You will be responsible for the Airflow architecture to design, build and manage automated data pipelines built upon environments in AWS and pioneer ways of working that other team members can adopt
Using Apache Airflow for respondent survey pipeline building, you will work to automate components of a manual load and then add these to the pipeline. The aim is to reduce manual intervention, and increase processing speed, so that we can repeatedly process more data, at higher frequencies in the future. Where needed you may choose to add manual human tasks to the automation workflow.
You will work with Data Engineers, Python Engineers and Product Managers within Agile to deliver secure, performant and maintainable data automation. You will use best-practice continuous integration and continuous deployment methodologies to ensure that the build and deployment pipelines are fast, robust and secure. You will champion good code quality and architectural practices.
Main Responsibilities and Tasks:
- Advise on the extension and optimisation of our automated data ingestion platform using Apache Airflow for the automation of data loading routines
- Automation/Industrialisation of pipelines for regular execution in business-critical scenarios
- Programmatically author, schedule and monitor workflow within Apache Airflow.
- Determine custom ETL processes in the design and implementation of data pipelines
- From ingestion of data from source systems, identify and resolve data quality and other related issues.
- Elicit requirements, describe scope, define data flow in flowcharts and be able transform them into stories as per our internal standards.
- Ability to read existing source code/scripting repositories to determine functional state of current implementations
- Be able to document current state and functional state of current workflow for the wider Technical team e.g. about the automation pipeline, and utilities used within it.
- Place security as a foremost primary concern in the architecture, secure coding, build and deployment of solutions
- Collaborate with the wider team in particular Infrastructure Engineers to deploy automation
- Convert, parse and manipulate data files using various database programs and utilities
- Become an ambassador for an area of specialist subject matter expertise and promote Community of Practice
- Mentor less experienced Engineers and provide the learning framework to support learning.
- Keep up to date with advances in Technology and best practices from the industry.
Education, Experience, Knowledge, and Skills
- Significant experience of large scale implementation using Apache Airflow
- Be an expert in the concept of DAGs (Directed Acyclic Graph) and Operators to schedule jobs
- Working knowledge of message queuing, stream processing, and highly scalable “big data” data stores.
- Experience of manipulating, processing and extracting value from large disconnected datasets.
- Prior experience with customer data platforms.
- Experience in performing root cause analysis on internal/external data and processes.
- Prior experience with data analysis and data warehousing
- Technical expertise with data models, data mining, and segmentation techniques
- Proficiency in scripting languages (especially Python)
- Be able to investigate current data loading procedures, planning pipelines and required steps in order to automate data extraction, transformation, and loading (ETL) processes
- Proficiency in understanding of GitHub for source code repositories to maintain daily operation, integrity and security of source code.
- Experience of conducting code reviews against acceptance criteria
- Knowledge of Amazon Web Services (AWS) infrastructure & services e.g.
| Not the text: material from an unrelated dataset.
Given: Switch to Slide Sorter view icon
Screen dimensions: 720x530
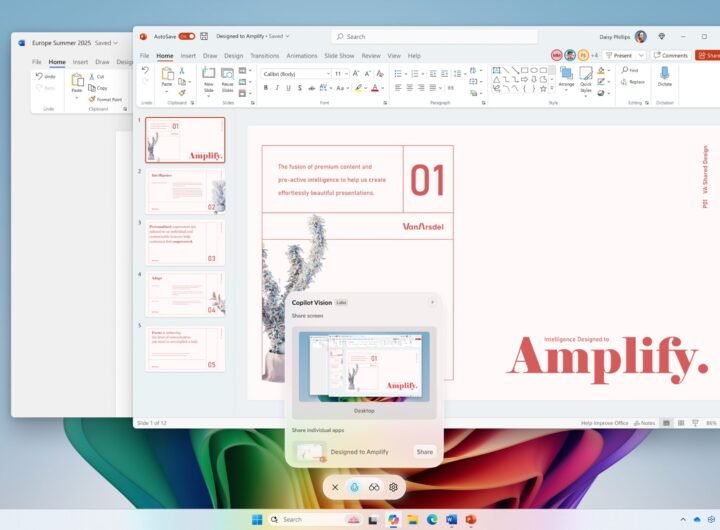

Redshift, EC2, RDS, S3, Lambda, EMR, Batch or Athena
- Excellent Linux scripting skills
- Experience with data modelling, data processing and ETL
- Passionate about the power of data to drive better business outcomes for our customers.
- A working knowledge of SQL, query authoring and a working familiarity with a variety of relational databases.
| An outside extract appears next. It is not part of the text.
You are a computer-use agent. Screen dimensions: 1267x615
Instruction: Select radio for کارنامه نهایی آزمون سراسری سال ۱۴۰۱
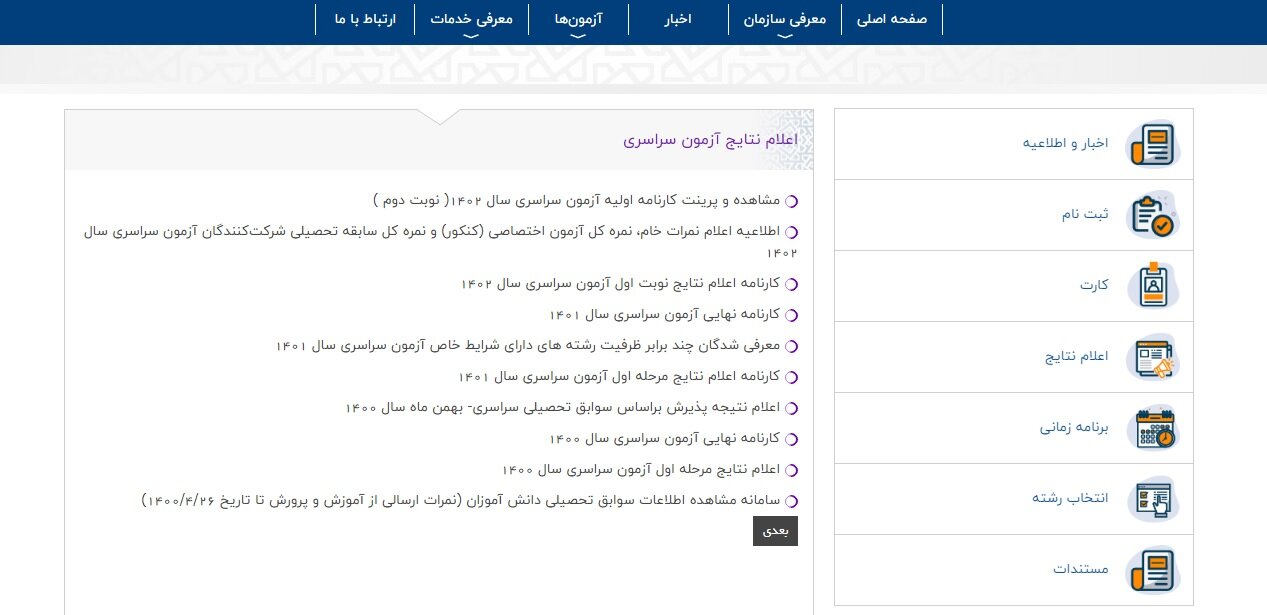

- Experience with Agile methodologies and change management i.e. JIRA and be able to define technical acceptance criteria for stories
- Experience working with external partners to drive product delivery.
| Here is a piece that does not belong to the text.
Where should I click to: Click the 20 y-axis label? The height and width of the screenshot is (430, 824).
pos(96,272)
- Excellent problem-solving skills
- Proven ability to work effectively in a distributed working environment
- Outstanding written and verbal communication skills
- Ability to estimate effort of own tasks and those of others in expertise domain
- Organized, detail-oriented, and deadline-driven
- Strong interpersonal skills and the ability to work proactively, independently and as a team player
- Ability to work efficiently and productively in a fast-paced environment
- Willingness to learn new skills
- Be confident with numbers